*EXERCISE OBJECTIVE:*
Copy the following data back verbatim, every line of it, with nothing changed, added, or left out.

*INFORMATION SHOWN:*
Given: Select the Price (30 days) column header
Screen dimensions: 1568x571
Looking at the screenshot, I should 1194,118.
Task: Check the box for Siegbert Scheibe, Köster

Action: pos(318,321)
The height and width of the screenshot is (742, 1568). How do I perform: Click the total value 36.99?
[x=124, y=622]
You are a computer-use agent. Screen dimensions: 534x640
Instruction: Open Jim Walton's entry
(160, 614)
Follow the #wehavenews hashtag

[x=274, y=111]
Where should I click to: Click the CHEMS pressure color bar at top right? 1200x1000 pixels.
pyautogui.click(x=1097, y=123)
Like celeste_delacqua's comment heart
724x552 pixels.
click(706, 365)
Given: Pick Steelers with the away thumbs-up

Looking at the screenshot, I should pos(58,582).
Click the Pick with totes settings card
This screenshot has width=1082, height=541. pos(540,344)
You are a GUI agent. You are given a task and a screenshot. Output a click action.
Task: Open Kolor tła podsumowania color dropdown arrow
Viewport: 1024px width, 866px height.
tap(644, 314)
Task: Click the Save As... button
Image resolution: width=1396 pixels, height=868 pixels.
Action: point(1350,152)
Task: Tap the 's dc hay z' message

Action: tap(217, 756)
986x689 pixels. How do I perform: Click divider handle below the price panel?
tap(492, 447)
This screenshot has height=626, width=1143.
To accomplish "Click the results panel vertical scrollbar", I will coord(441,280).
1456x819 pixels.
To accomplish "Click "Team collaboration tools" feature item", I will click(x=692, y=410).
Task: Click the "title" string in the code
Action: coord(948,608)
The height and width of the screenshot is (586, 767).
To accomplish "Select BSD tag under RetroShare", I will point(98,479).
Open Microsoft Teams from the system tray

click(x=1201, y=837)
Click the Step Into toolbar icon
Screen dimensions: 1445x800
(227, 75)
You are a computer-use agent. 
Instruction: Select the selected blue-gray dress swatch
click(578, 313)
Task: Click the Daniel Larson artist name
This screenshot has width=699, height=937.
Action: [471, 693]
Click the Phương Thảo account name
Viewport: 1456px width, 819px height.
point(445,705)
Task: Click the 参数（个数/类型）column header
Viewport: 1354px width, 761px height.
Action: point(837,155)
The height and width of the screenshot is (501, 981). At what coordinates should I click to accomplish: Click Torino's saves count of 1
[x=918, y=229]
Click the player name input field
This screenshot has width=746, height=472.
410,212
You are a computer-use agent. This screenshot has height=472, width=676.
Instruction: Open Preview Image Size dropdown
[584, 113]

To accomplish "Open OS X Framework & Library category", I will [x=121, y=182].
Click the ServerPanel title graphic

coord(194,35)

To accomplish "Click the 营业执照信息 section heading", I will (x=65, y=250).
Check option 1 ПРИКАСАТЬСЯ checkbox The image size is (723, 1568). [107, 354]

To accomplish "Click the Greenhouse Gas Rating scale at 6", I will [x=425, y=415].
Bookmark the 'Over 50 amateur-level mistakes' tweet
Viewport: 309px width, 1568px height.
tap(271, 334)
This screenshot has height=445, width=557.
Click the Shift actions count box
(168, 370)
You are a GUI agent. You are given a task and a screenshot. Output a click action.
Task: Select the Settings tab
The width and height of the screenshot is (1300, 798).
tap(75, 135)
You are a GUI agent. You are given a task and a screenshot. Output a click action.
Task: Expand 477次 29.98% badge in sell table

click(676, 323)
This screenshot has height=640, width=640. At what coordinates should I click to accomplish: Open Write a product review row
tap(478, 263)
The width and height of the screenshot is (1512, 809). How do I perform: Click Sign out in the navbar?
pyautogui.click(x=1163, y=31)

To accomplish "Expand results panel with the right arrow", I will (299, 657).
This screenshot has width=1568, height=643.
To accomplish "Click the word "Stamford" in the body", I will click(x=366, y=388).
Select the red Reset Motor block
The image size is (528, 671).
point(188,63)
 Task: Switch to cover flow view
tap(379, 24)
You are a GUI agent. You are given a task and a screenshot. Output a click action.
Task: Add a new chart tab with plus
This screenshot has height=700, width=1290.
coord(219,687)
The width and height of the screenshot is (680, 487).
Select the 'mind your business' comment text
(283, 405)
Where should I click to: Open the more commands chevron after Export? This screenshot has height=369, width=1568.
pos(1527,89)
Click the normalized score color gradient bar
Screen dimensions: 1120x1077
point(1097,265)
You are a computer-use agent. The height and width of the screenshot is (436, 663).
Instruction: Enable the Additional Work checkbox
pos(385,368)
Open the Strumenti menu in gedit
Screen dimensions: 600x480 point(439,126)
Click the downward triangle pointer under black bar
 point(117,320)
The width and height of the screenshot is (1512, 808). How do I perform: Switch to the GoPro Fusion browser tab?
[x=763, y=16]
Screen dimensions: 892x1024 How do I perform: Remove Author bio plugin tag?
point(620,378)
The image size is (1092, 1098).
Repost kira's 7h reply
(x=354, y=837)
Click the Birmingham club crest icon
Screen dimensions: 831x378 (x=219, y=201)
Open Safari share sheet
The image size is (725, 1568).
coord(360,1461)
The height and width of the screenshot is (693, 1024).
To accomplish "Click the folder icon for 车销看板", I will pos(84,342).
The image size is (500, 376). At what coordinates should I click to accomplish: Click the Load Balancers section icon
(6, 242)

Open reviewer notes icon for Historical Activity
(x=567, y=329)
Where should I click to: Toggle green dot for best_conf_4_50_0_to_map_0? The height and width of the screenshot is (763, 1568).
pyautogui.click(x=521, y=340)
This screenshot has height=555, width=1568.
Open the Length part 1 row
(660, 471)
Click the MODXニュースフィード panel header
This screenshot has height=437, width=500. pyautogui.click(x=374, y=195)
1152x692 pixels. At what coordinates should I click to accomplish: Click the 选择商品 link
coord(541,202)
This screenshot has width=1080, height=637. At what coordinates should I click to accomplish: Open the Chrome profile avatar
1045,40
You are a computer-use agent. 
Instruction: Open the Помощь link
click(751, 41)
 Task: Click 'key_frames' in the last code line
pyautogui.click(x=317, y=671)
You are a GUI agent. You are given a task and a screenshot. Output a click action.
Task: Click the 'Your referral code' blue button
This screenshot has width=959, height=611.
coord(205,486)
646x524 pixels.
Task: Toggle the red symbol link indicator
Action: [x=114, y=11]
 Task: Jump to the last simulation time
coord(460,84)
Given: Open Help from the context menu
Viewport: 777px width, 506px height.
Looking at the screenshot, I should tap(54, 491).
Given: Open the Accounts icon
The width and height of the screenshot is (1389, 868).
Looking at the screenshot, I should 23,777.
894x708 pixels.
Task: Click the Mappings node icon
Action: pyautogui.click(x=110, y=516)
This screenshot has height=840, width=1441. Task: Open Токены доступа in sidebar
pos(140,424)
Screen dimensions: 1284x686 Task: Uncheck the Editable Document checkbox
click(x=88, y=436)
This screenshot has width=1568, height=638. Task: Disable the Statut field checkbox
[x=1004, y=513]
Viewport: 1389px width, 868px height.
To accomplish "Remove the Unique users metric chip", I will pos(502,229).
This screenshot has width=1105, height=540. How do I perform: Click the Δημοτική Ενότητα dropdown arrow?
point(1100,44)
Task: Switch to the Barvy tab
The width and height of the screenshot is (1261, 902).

*COMPLETE ANSWER:*
Given: Select the Price (30 days) column header
Screen dimensions: 1568x571
Looking at the screenshot, I should 1194,118.
Task: Check the box for Siegbert Scheibe, Köster

Action: pos(318,321)
The height and width of the screenshot is (742, 1568). How do I perform: Click the total value 36.99?
[x=124, y=622]
You are a computer-use agent. Screen dimensions: 534x640
Instruction: Open Jim Walton's entry
(160, 614)
Follow the #wehavenews hashtag

[x=274, y=111]
Where should I click to: Click the CHEMS pressure color bar at top right? 1200x1000 pixels.
pyautogui.click(x=1097, y=123)
Like celeste_delacqua's comment heart
724x552 pixels.
click(706, 365)
Given: Pick Steelers with the away thumbs-up

Looking at the screenshot, I should pos(58,582).
Click the Pick with totes settings card
This screenshot has width=1082, height=541. pos(540,344)
You are a GUI agent. You are given a task and a screenshot. Output a click action.
Task: Open Kolor tła podsumowania color dropdown arrow
Viewport: 1024px width, 866px height.
tap(644, 314)
Task: Click the Save As... button
Image resolution: width=1396 pixels, height=868 pixels.
Action: point(1350,152)
Task: Tap the 's dc hay z' message

Action: tap(217, 756)
986x689 pixels. How do I perform: Click divider handle below the price panel?
tap(492, 447)
This screenshot has height=626, width=1143.
To accomplish "Click the results panel vertical scrollbar", I will coord(441,280).
1456x819 pixels.
To accomplish "Click "Team collaboration tools" feature item", I will click(x=692, y=410).
Task: Click the "title" string in the code
Action: coord(948,608)
The height and width of the screenshot is (586, 767).
To accomplish "Select BSD tag under RetroShare", I will point(98,479).
Open Microsoft Teams from the system tray

click(x=1201, y=837)
Click the Step Into toolbar icon
Screen dimensions: 1445x800
(227, 75)
You are a computer-use agent. 
Instruction: Select the selected blue-gray dress swatch
click(578, 313)
Task: Click the Daniel Larson artist name
This screenshot has width=699, height=937.
Action: [471, 693]
Click the Phương Thảo account name
Viewport: 1456px width, 819px height.
point(445,705)
Task: Click the 参数（个数/类型）column header
Viewport: 1354px width, 761px height.
Action: point(837,155)
The height and width of the screenshot is (501, 981). At what coordinates should I click to accomplish: Click Torino's saves count of 1
[x=918, y=229]
Click the player name input field
This screenshot has width=746, height=472.
410,212
You are a computer-use agent. This screenshot has height=472, width=676.
Instruction: Open Preview Image Size dropdown
[584, 113]

To accomplish "Open OS X Framework & Library category", I will [x=121, y=182].
Click the ServerPanel title graphic

coord(194,35)

To accomplish "Click the 营业执照信息 section heading", I will (x=65, y=250).
Check option 1 ПРИКАСАТЬСЯ checkbox The image size is (723, 1568). [107, 354]

To accomplish "Click the Greenhouse Gas Rating scale at 6", I will [x=425, y=415].
Bookmark the 'Over 50 amateur-level mistakes' tweet
Viewport: 309px width, 1568px height.
tap(271, 334)
This screenshot has height=445, width=557.
Click the Shift actions count box
(168, 370)
You are a GUI agent. You are given a task and a screenshot. Output a click action.
Task: Select the Settings tab
The width and height of the screenshot is (1300, 798).
tap(75, 135)
You are a GUI agent. You are given a task and a screenshot. Output a click action.
Task: Expand 477次 29.98% badge in sell table

click(676, 323)
This screenshot has height=640, width=640. At what coordinates should I click to accomplish: Open Write a product review row
tap(478, 263)
The width and height of the screenshot is (1512, 809). How do I perform: Click Sign out in the navbar?
pyautogui.click(x=1163, y=31)

To accomplish "Expand results panel with the right arrow", I will (299, 657).
This screenshot has width=1568, height=643.
To accomplish "Click the word "Stamford" in the body", I will click(x=366, y=388).
Select the red Reset Motor block
The image size is (528, 671).
point(188,63)
 Task: Switch to cover flow view
tap(379, 24)
You are a GUI agent. You are given a task and a screenshot. Output a click action.
Task: Add a new chart tab with plus
This screenshot has height=700, width=1290.
coord(219,687)
The width and height of the screenshot is (680, 487).
Select the 'mind your business' comment text
(283, 405)
Where should I click to: Open the more commands chevron after Export? This screenshot has height=369, width=1568.
pos(1527,89)
Click the normalized score color gradient bar
Screen dimensions: 1120x1077
point(1097,265)
You are a computer-use agent. The height and width of the screenshot is (436, 663).
Instruction: Enable the Additional Work checkbox
pos(385,368)
Open the Strumenti menu in gedit
Screen dimensions: 600x480 point(439,126)
Click the downward triangle pointer under black bar
 point(117,320)
The width and height of the screenshot is (1512, 808). How do I perform: Switch to the GoPro Fusion browser tab?
[x=763, y=16]
Screen dimensions: 892x1024 How do I perform: Remove Author bio plugin tag?
point(620,378)
The image size is (1092, 1098).
Repost kira's 7h reply
(x=354, y=837)
Click the Birmingham club crest icon
Screen dimensions: 831x378 (x=219, y=201)
Open Safari share sheet
The image size is (725, 1568).
coord(360,1461)
The height and width of the screenshot is (693, 1024).
To accomplish "Click the folder icon for 车销看板", I will pos(84,342).
The image size is (500, 376). At what coordinates should I click to accomplish: Click the Load Balancers section icon
(6, 242)

Open reviewer notes icon for Historical Activity
(x=567, y=329)
Where should I click to: Toggle green dot for best_conf_4_50_0_to_map_0? The height and width of the screenshot is (763, 1568).
pyautogui.click(x=521, y=340)
This screenshot has height=555, width=1568.
Open the Length part 1 row
(660, 471)
Click the MODXニュースフィード panel header
This screenshot has height=437, width=500. pyautogui.click(x=374, y=195)
1152x692 pixels. At what coordinates should I click to accomplish: Click the 选择商品 link
coord(541,202)
This screenshot has width=1080, height=637. At what coordinates should I click to accomplish: Open the Chrome profile avatar
1045,40
You are a computer-use agent. 
Instruction: Open the Помощь link
click(751, 41)
 Task: Click 'key_frames' in the last code line
pyautogui.click(x=317, y=671)
You are a GUI agent. You are given a task and a screenshot. Output a click action.
Task: Click the 'Your referral code' blue button
This screenshot has width=959, height=611.
coord(205,486)
646x524 pixels.
Task: Toggle the red symbol link indicator
Action: [x=114, y=11]
 Task: Jump to the last simulation time
coord(460,84)
Given: Open Help from the context menu
Viewport: 777px width, 506px height.
Looking at the screenshot, I should tap(54, 491).
Given: Open the Accounts icon
The width and height of the screenshot is (1389, 868).
Looking at the screenshot, I should 23,777.
894x708 pixels.
Task: Click the Mappings node icon
Action: pyautogui.click(x=110, y=516)
This screenshot has height=840, width=1441. Task: Open Токены доступа in sidebar
pos(140,424)
Screen dimensions: 1284x686 Task: Uncheck the Editable Document checkbox
click(x=88, y=436)
This screenshot has width=1568, height=638. Task: Disable the Statut field checkbox
[x=1004, y=513]
Viewport: 1389px width, 868px height.
To accomplish "Remove the Unique users metric chip", I will pos(502,229).
This screenshot has width=1105, height=540. How do I perform: Click the Δημοτική Ενότητα dropdown arrow?
point(1100,44)
Task: Switch to the Barvy tab
The width and height of the screenshot is (1261, 902).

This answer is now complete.